I also believe that, at times, our bodies force us to slow down. They force us away from our usual routines in order to bring things to the surface. I believe that to be the case most recently. I had been home ill for almost a full week. During that time, I never really had any deep, emotional moments. However, I have had thoughts and feelings surface that I was unaware were there. So, I turned to my poetry as a healthy release of these emotions and I was surprised at what came out.
Still not quite healthy again, I can feel a small sadness within. However, I didn’t quite realize what needed to come out. Out of the blue today, I went to my fiance. I asked him if he was going to leave me. When he told me no and we continued on our previous discussion, I began to cry. I couldn’t stop it. I couldn’t hide it. I wasn’t totally sure why I was crying at first.
I sobbed for a good period of time. My head has been hurting so bad today. It needed that release. Although I’ve worked through many of my issues thus far, these particular poems opened up softer feelings that I didn’t know I had. They weren’t my anger or my usual “hurt”. They were my pain, my fears, my guilt, my losses – deeper than I knew they went (and trust me when I say-before I knew they went far!).

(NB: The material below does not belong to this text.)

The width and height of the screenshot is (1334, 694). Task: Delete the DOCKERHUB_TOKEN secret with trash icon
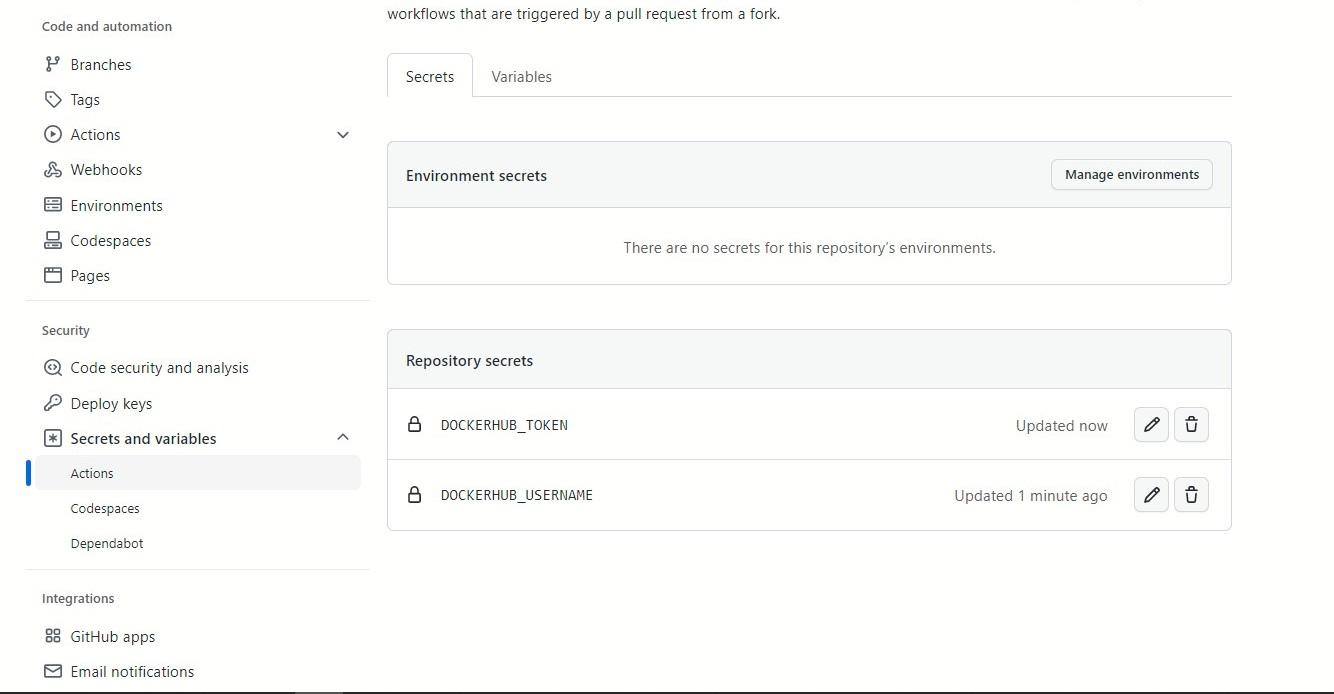coord(1191,425)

It’s hard to explain the pain of abandonment. It’s hard for others to understand why something that happened so long ago affects you so much. But our child minds aren’t equipped for such hardships. Thus, they alter us forever. We can pull through. We can get better. But a piece of that trauma will always exist on some level. But, you have to get to a point where it no longer hurts you – where you can remember it and even have it make you more cautious than others, but not ruin your relationships and/or life.
Just remember that your mind, body and soul are all part of a puzzle that complete you. They are not separate and cannot function unless they are put together properly. If one area is “out of sync”, don’t just look at what could be causing the issue in that particular area. Look to another and you may find your answer.
The 3 poems I wrote are posted as “pages” on my blog. If you wish to read them, under my picture on the right (under “My Story”) you can click the links labeled “Broken People Break Others”, “Dear Dad” and “Dear Mom”.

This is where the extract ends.